■ Written problem:
Find every line in the material below that contains the string "settings", matching case exactly, and copy each of those lines out in full.

○ ○ ○ ○

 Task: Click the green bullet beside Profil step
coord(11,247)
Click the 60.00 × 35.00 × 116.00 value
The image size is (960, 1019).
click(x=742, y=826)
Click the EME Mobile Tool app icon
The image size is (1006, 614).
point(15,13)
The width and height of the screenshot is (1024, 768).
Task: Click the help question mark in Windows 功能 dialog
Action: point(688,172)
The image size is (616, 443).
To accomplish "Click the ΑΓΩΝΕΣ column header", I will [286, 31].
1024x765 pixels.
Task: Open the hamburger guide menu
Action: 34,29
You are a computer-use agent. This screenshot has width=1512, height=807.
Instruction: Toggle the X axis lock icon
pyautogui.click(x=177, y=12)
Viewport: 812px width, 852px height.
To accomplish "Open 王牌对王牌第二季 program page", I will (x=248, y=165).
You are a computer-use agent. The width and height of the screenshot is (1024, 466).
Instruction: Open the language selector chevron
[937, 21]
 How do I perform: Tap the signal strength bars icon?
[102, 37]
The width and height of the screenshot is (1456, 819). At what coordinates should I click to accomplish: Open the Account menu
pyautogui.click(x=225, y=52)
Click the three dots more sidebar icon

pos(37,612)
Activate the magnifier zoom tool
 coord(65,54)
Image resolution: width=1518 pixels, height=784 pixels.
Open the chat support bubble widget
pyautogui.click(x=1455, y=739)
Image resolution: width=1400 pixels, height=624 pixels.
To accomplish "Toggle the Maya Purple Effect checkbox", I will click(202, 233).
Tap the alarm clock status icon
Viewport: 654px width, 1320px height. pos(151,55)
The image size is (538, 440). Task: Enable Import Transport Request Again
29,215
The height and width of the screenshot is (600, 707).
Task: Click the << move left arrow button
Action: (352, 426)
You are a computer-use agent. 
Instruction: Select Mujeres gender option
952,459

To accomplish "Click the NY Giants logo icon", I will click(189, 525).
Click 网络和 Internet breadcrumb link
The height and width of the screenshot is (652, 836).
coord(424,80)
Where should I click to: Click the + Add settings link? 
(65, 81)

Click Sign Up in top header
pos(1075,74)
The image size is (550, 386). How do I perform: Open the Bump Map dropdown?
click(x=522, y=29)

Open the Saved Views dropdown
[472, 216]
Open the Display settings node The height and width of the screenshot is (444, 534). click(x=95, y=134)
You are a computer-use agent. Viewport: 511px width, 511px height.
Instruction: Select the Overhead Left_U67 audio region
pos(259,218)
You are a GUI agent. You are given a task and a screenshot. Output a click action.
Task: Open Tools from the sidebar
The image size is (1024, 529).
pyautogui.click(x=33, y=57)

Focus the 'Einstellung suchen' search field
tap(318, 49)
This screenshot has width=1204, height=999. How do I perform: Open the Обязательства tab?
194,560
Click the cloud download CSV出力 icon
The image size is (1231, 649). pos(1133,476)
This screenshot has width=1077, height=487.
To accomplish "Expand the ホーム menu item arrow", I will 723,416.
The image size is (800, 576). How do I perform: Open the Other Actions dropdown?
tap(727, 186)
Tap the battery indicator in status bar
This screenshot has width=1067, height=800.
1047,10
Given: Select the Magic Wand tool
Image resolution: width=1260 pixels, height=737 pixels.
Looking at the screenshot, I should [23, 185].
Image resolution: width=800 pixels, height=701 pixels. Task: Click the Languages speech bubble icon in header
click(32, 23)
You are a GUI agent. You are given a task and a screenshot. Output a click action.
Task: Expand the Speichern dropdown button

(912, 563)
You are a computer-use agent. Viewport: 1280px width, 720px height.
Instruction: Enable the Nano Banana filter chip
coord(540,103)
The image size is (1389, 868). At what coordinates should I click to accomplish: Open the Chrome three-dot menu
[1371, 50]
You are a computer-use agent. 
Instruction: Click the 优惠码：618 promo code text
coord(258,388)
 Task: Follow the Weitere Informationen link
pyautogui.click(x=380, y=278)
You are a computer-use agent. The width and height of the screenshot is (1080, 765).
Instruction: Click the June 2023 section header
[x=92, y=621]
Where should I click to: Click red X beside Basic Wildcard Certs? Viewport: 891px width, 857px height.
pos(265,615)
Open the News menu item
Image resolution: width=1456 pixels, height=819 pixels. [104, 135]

○ ○ ○ ○

■ Response below:
Where should I click to: Click the + Add settings link? 
Open the Display settings node The height and width of the screenshot is (444, 534). click(x=95, y=134)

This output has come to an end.